Fungi travelled to Madagascar in the intestines of termites. Fungus serves as a source of food and helps in cellulose conversion.
Termites which formed colonies on the island of Madagascar took with them fungi living with them in symbiosis. This is stated in an article by post-doc student Tânia Nobre of the Laboratory of Genetics of Wageningen Universit. The article, with co-author Duur Aanen, also from Genetics, is published this week in the British journal Proceedings of the Royal Society B.
'The termite colonies on Madagascar have, so to speak, brought their own seed potatoes with them, just like farmers moving to new settlements', explains Nobre.
The female termites harboured fungus spores of the species Termitomyces in their intestines. Fungus and termite therefore travelled inseparably from the mainland to the island off the South African coast.
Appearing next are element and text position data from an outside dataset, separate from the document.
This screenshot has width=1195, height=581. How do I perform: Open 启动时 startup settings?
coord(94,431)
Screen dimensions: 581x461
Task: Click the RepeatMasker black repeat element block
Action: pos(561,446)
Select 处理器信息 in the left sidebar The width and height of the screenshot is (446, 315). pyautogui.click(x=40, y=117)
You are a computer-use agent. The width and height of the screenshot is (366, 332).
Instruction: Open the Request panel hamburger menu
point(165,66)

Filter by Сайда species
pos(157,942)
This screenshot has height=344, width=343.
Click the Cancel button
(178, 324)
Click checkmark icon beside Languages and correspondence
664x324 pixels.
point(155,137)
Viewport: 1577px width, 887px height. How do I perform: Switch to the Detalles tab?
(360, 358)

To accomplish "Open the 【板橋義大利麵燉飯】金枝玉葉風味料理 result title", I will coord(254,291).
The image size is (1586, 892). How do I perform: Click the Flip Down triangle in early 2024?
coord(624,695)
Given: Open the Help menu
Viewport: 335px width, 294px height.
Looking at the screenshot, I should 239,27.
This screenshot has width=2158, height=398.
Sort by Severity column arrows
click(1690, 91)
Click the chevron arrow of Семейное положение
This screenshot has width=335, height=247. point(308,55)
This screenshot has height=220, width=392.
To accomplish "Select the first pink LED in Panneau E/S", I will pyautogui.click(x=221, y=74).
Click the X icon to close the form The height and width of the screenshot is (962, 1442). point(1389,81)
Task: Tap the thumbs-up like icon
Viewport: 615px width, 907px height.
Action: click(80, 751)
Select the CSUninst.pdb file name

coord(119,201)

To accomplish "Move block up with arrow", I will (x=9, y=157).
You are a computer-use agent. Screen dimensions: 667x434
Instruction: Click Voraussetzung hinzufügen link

This vertical transmission had an evolutionary advantage during the long distance travel and the subsequent colonization 'We date this unique combined transport to the hitherto termite-free island to 13 million years ago', says the Portuguese termite expert.
To unravel the evolutionary history of termites and fungi, the Wageningen researchers reconstructed genealogies of present day termites and fungus varieties. The termites were collected in Africa and Madagascar between 2000 and 2006. In the laboratory in Wageningen, DNA have been isolated from more than 150 different termite colonies and their symbiotic fungi.
Termites live in tropical and sub-tropical areas. A queen and a king are at the head of each colony. Countless numbers of workers and soldiers build the nest and supply the food. For some termites, the fungi are important sources of food. They also help the insects to break down hardly digestible plant materials into manageable mouthfuls.
Most of the termite species pick up fungi from their surroundings when a new colony is formed. The Wageningen research shows that all the termite colonies on Madagascar originate from a single joint emigration of termites and fungi from Africa to the island, perhaps with the wind, on driftwood or with help from birds, suggests Nobre.